__SUPPLIED PASSAGE__

+ + + + + + +

Producers often plan a separate "income planning" meeting with clients who are heading into retirement, generally when these clients are in their late 50s to mid-60s. During this period, it's important to select age-appropriate investment vehicles to help protect clients from factors such as longer life expectancies, long-term health care issues, inflation, and investment risk.
There are a variety of products that can help meet your clients' retirement needs. For those with longer life expectancies, there are immediate annuities available with attractive features, such as lifetime income payments that increase based on a CPI index or offer liquidity options during the payout phase. Another good choice is fixed index annuities that allow for participation in an equity index during the accumulation stage and guaranteed lifetime income benefits, without annuitization, when the client is ready to take income.
By isolating income planning, however, advisors may very well miss important factors that can affect a client's livelihood in either a positive or negative way, particularly when they have been primarily concerned with accumulation. For instance, any planning that primarily focuses on life expectancy, inflation, and investment risk does not deal with the risk to expenses associated with poor health, disability, and income reductions that may occur at death.
Life insurance, LTCI considerations
Today, agents need to be aware that life insurance and long term care policies can have a positive impact on a client's retirement income. To ensure this, agents should combine an income planning meeting with probing questions about the risks that death and long term care expenses pose to the income needed at retirement -- inflation and a long life may not be the biggest risks. For example, some life policies may have been purchased at a time when family issues, including a mortgage, were a major concern. In such situations, term insurance could well have been the product of choice, a product that may no longer be appropriate when entering retirement age. This may be the time to acquire permanent insurance to ensure retiree income lost at death.
Death usually ends or reduces a defined benefit pension plan, leaving the surviving spouse with less income and health benefits. Death also ends or reduces Social Security income. If retirees already own permanent life policies, they may be poorly priced or have short guarantees. It is often possible to combine one or more old plans into a modern plan with higher death benefits and better guarantees at a much better price.
A life insurance policy can be "redefined" to meet the client's current death benefit requirements, thus protecting the survivor's retirement.
Long term care expense is another factor that can impact a client's income. For example, if a client is receiving pension income of $6,000 per month and they need to go into a nursing home that costs $8,000 per month, then the stay-at-home spouse loses that $6,000 income and incurs an additional $2,000 bill that goes toward paying for the nursing home stay.

+ + + + + + +

__GIVEN MATERIAL__
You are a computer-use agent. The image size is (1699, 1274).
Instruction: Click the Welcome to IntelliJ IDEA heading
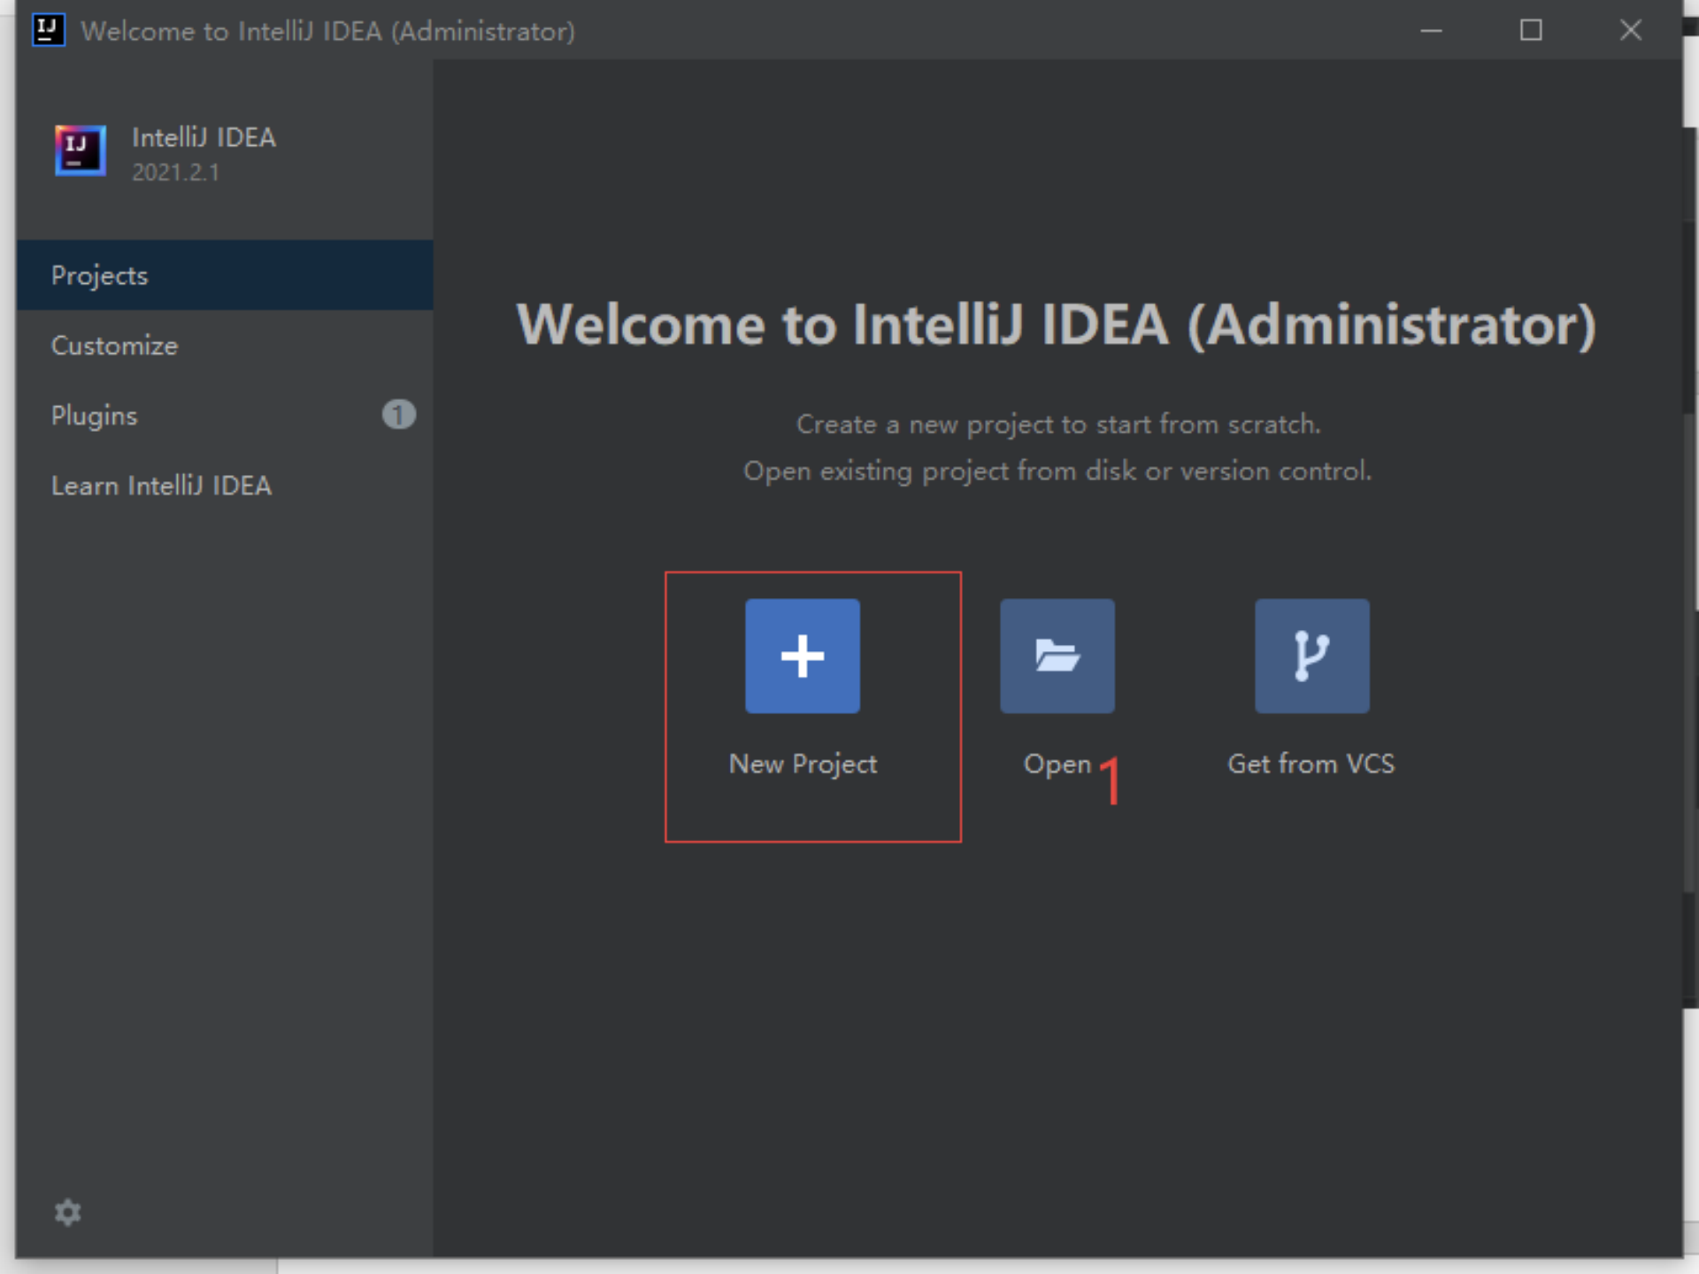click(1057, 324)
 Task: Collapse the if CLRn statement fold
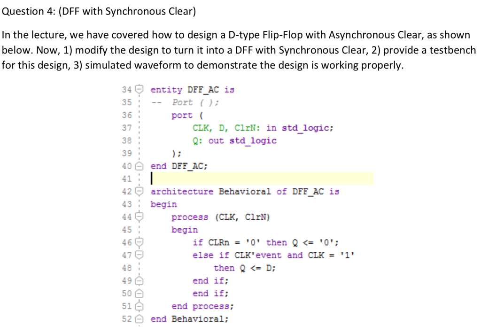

+ + + + + + +

__EXERCISE TASKS__
**1)** Answer from the retirement income passage:
(a) At what ages are clients generally when producers plan a separate income planning meeting with them?
(b) According to the passage, what does death usually do to a defined benefit pension plan?
(c) In the nursing home example, how much does the nursing home cost per month?
**2)** Set down the portion of the retirement income passage that begins at the words "By isolating income" and stops after "occur at death.", keeping every word and mark unchanged.
**3)** Resume the retirement income passage after its last sentence and carry it forward in the same style.
The data above is not needed for anything asked here.

__EXERCISE ANSWERS__
**1)**
(a) In their late 50s to mid-60s.
(b) It ends or reduces the plan, leaving the surviving spouse with less income and health benefits.
(c) $8,000 per month.

**2)**
By isolating income planning, however, advisors may very well miss important factors that can affect a client's livelihood in either a positive or negative way, particularly when they have been primarily concerned with accumulation. For instance, any planning that primarily focuses on life expectancy, inflation, and investment risk does not deal with the risk to expenses associated with poor health, disability, and income reductions that may occur at death.

**3)**
In some instances, the spouse may be able to keep a small portion of the income if the loss creates a poverty situation. If the couple has assets that are either jointly or individually owned, the at-home spouse would be required to subsidize the nursing home expenses until the jointly or singly owned assets were reduced to a certain level. The in-care spouse needs to spend down to less than $2,000 of personal assets, and then the at-home spouse is allowed to keep up to a maximum of about $100,000 personal assets from the nursing home expense.
Long term care insurance would pay all or most of the nursing home bills, leaving the at-home spouse with family income, assets and a retirement secure from loss. One way to do this is to set aside a lump sum and purchase an immediate annuity to provide the needed protection.
The other major risk to income flow is death. Pension payouts and Social Security payments are reduced or terminated at death, and the best protection against this is an adequate permanent life insurance policy.
With a broad-range approach that includes long term care and death benefit components, clients can have a program that meets their income requirements and gives proper protection, while providing for their beneficiaries. In other words, matching the right assets to client's needs will increase the possibilities for a more secure retirement.
Discussion and execution
While this strategy serves the best interests of clients, it is often easier to discuss than it is to execute satisfactorily, particularly since it involves considerable product knowledge.
However, learning to ask the right questions makes the process much easier and helps advisors obtain the information needed to help match clients' needs as they move from accumulating assets to withdrawing them. Here are five key questions to ask clients:
- "Have you set aside money to fund long term care for yourself, spouse or both? If you have, how much?"
- "Are you aware that your spouse's income goes with them if they should enter a nursing home?"
- "Have you considered how you would replace the retirement income lost at your death or that of your spouse, or if either of you were to go into a nursing home?
- "In addition to an income stream that you cannot outlive, inflation will have an impact on your income soon after you retire. Are you aware of what will be needed to offset what is lost to inflation?
- "Are you aware that your retirement years may come close to or equal your working years?"
Moving clients from an asset accumulation focus to a retirement plan that emphasizes an income stream for what can be as much as one-third of an individual's life span requires complete answers to these questions and an all-inclusive approach. Yet this is exactly where advisors find themselves today, particularly when the 78.5 million boomers are moving into the retirement period of their lives.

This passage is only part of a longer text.